Exercise
In the entries that follow, locate the line with "You are a computer-use", then restate that line and all later lines exactly as they appear, leaving pictures out.
Start of Records
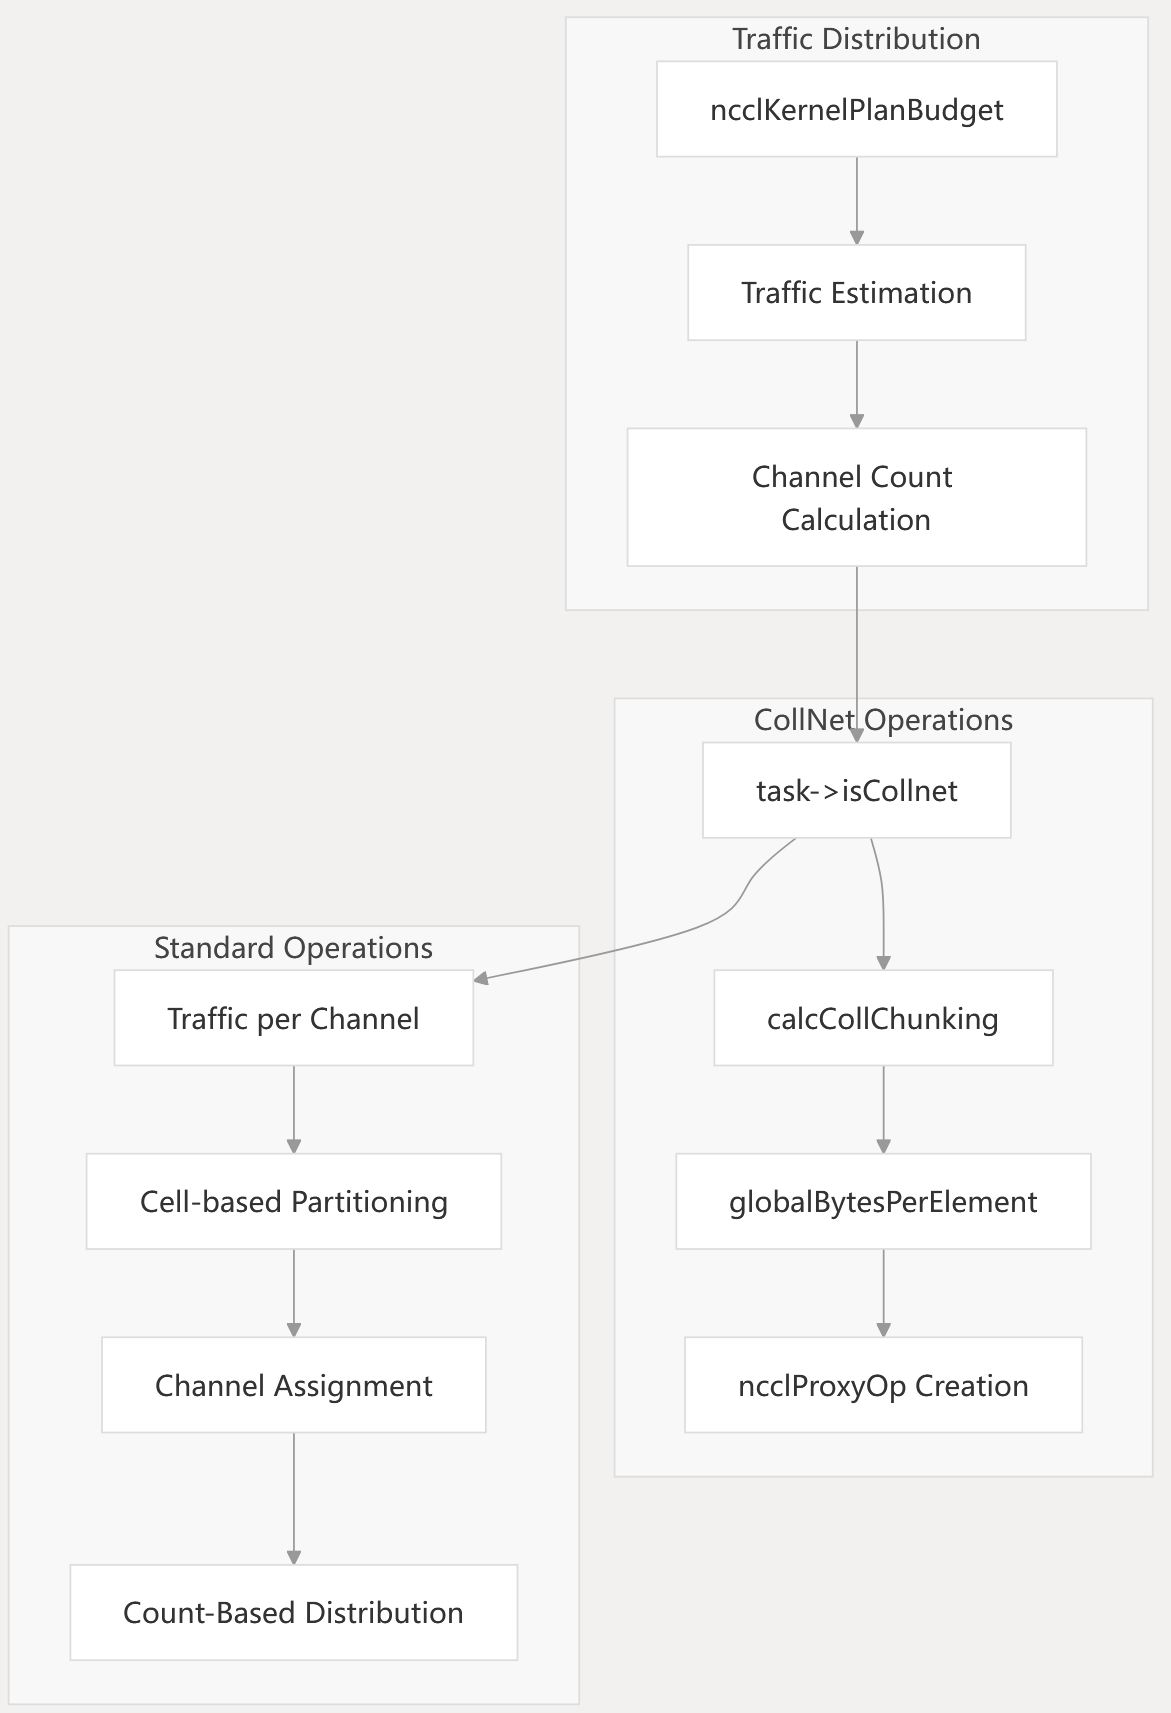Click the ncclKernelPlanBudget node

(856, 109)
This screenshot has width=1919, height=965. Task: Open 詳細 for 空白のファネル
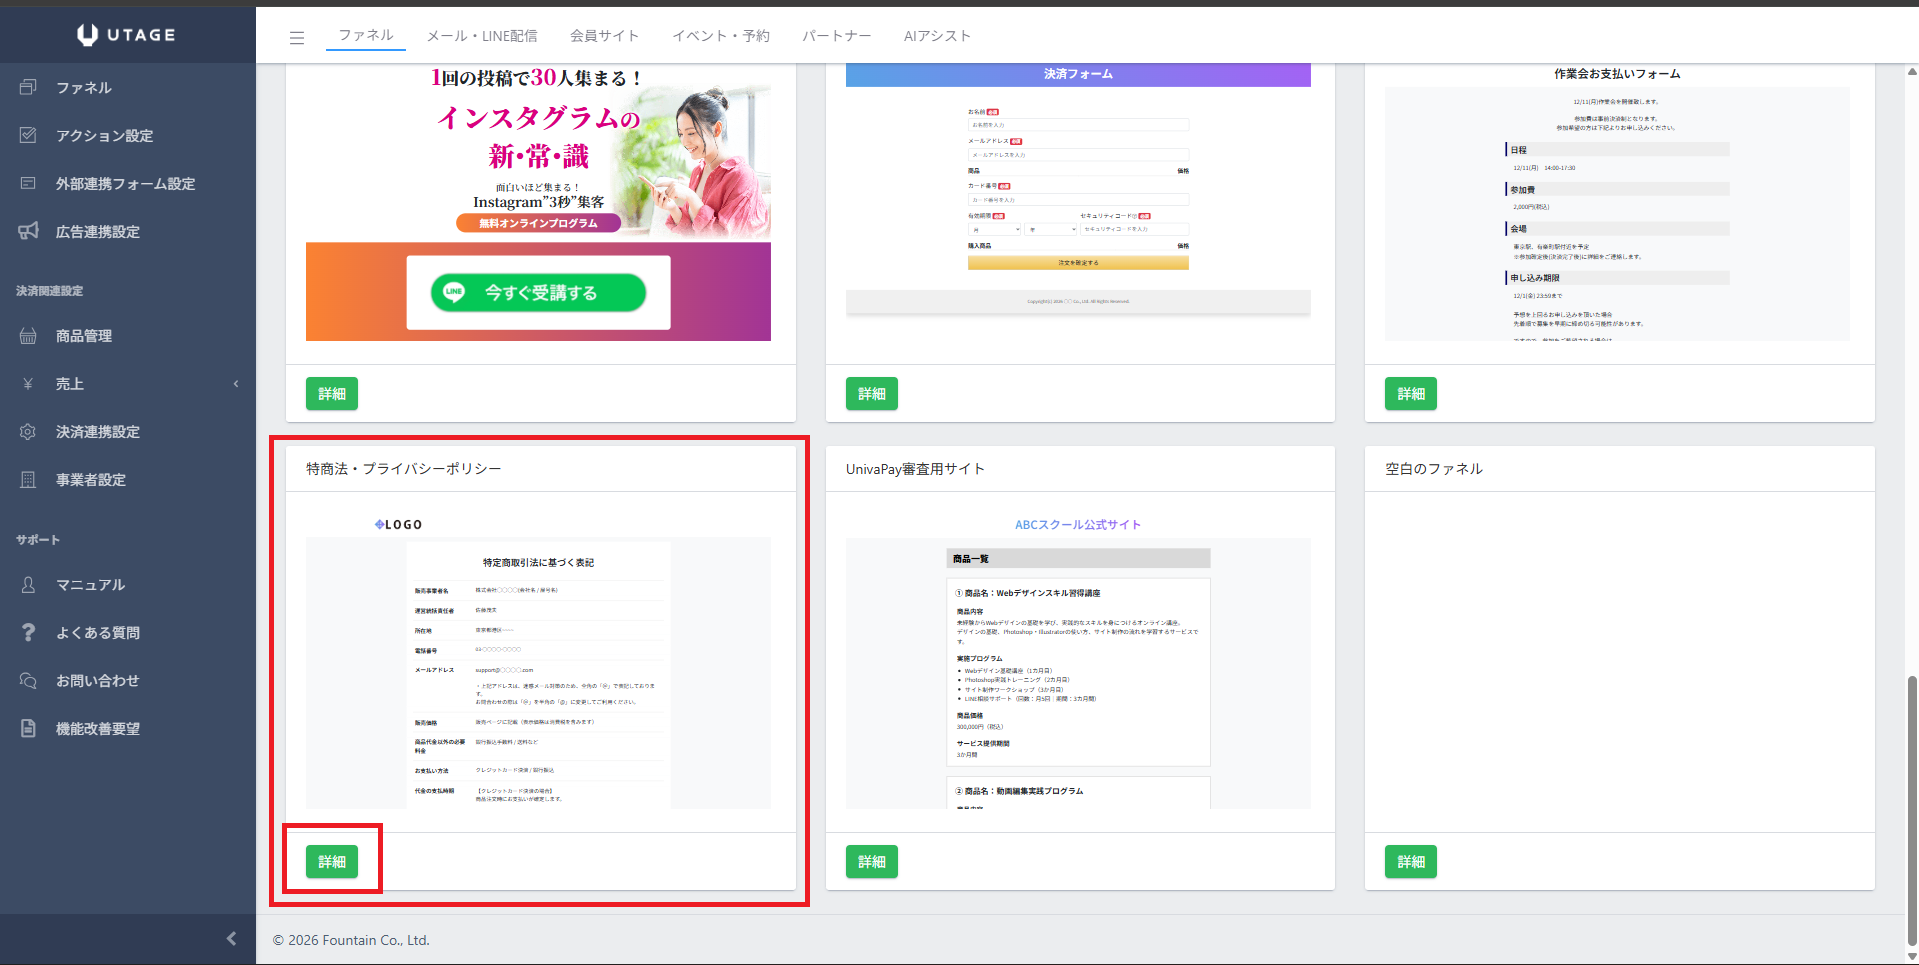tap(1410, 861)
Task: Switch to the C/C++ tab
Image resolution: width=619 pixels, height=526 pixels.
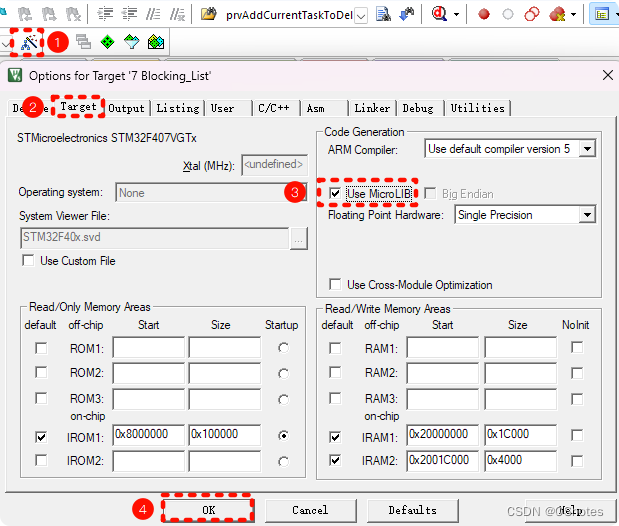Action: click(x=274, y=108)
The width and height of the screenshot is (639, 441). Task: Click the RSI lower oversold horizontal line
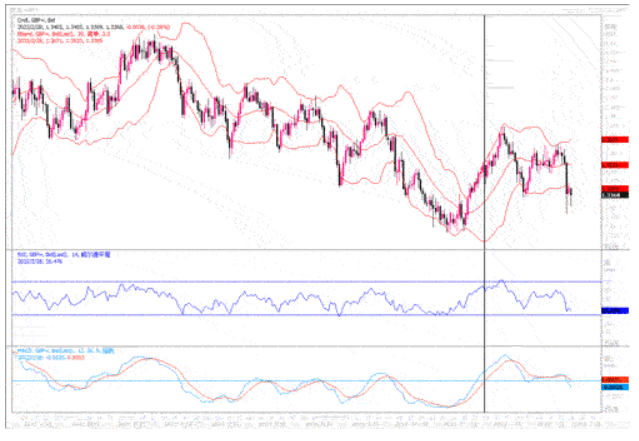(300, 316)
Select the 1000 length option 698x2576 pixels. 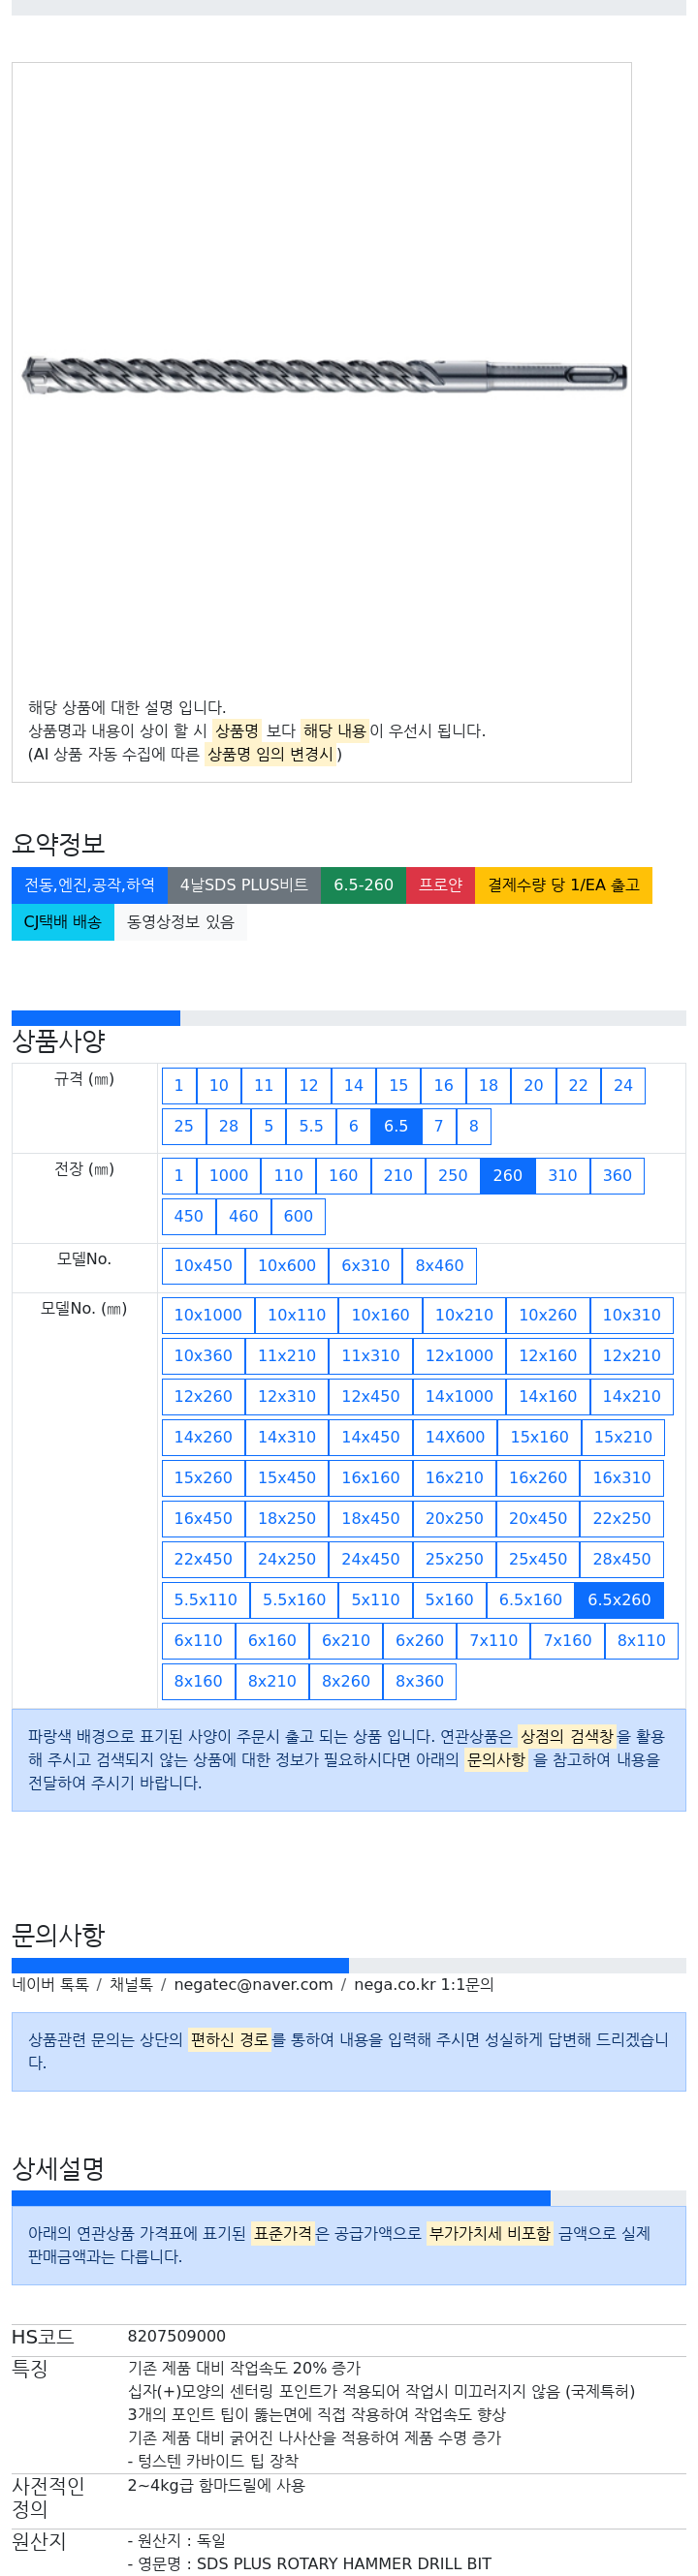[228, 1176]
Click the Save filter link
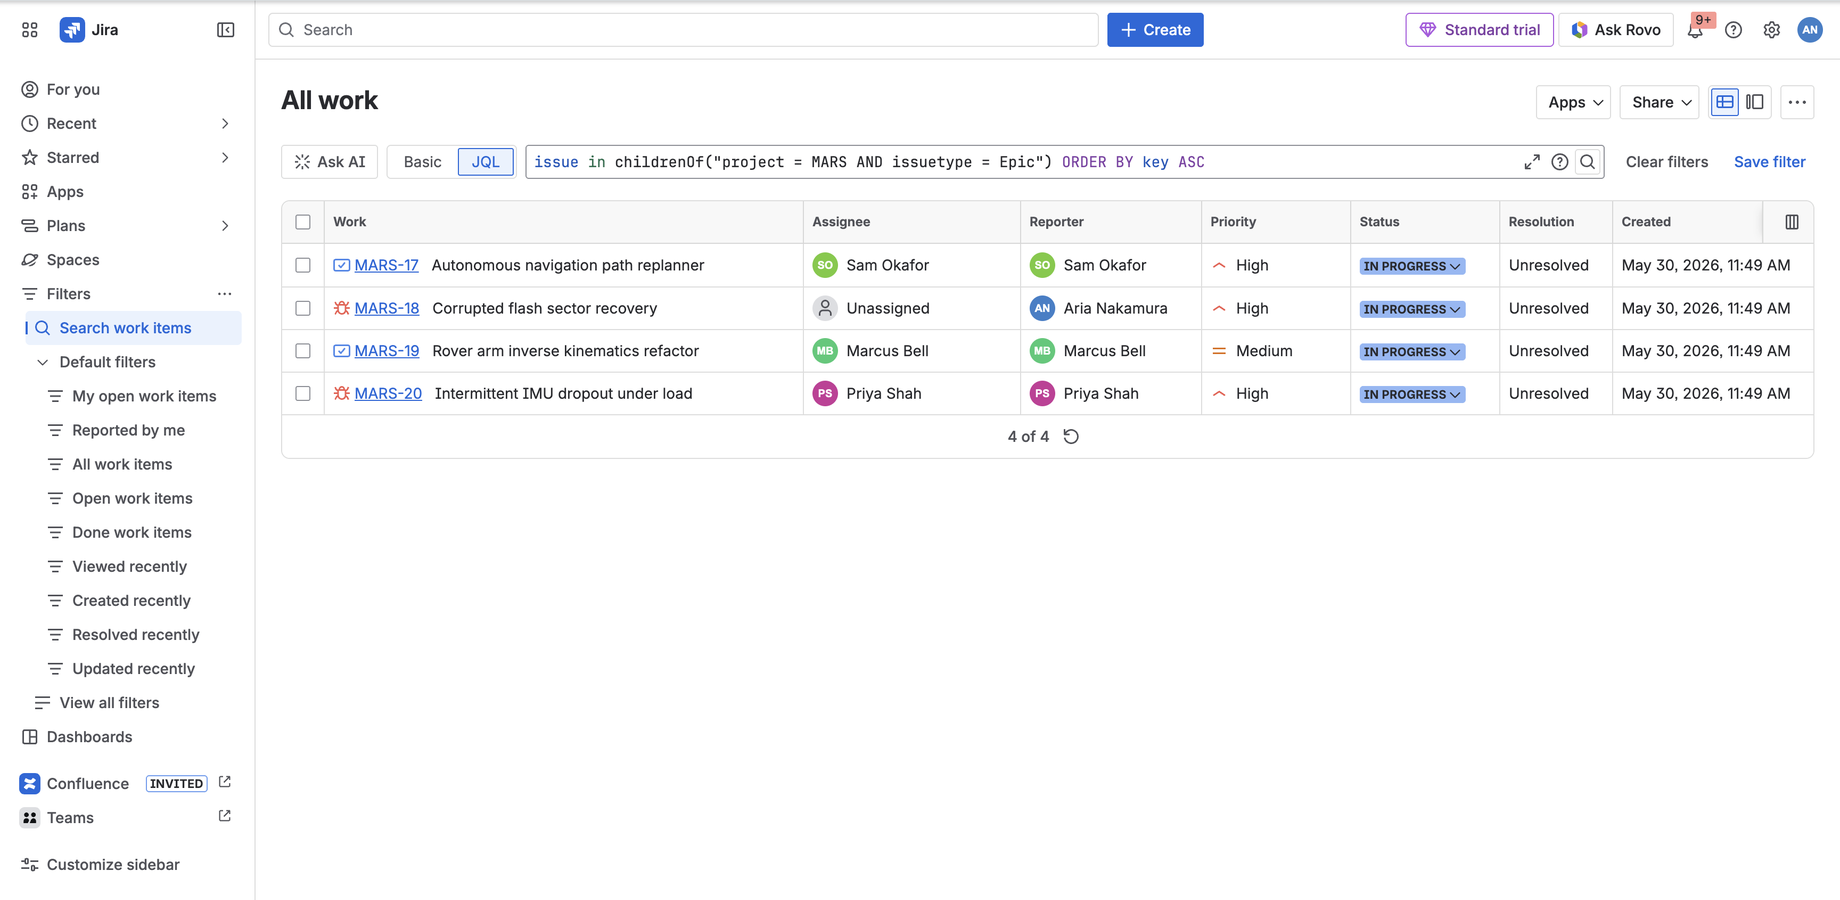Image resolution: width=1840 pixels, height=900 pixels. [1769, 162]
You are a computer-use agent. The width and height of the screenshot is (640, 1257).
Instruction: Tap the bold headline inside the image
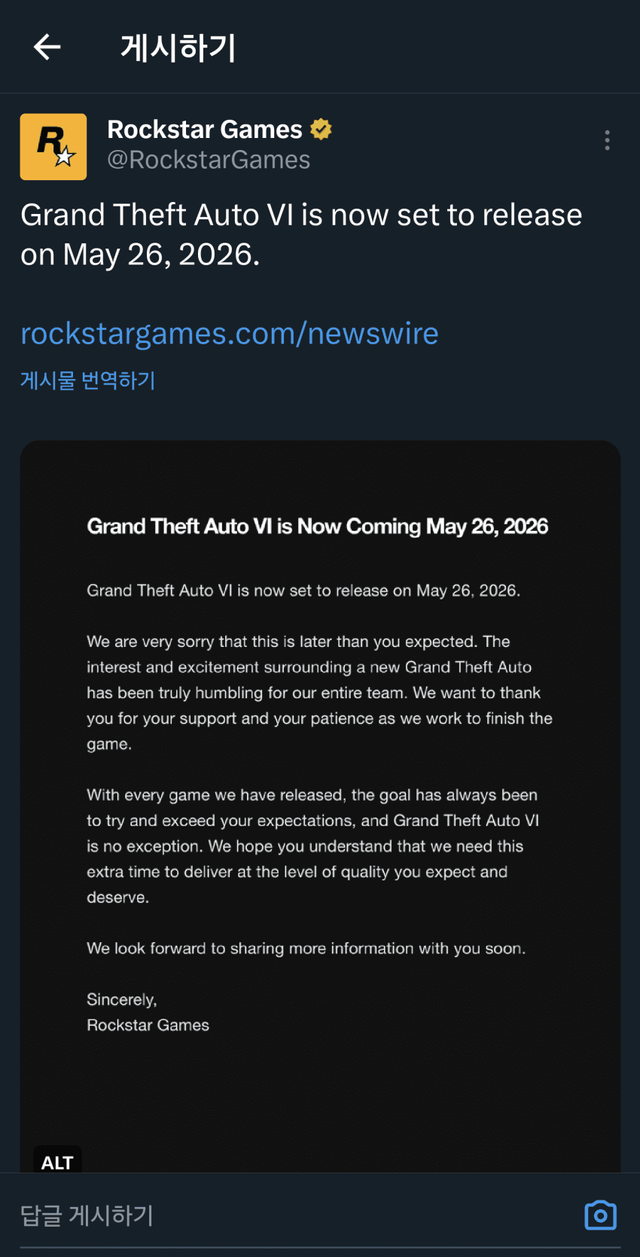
End of Records
Answer space
You are a computer-use agent. The width and height of the screenshot is (640, 1257).
Instruction: Tap the bold headline inside the image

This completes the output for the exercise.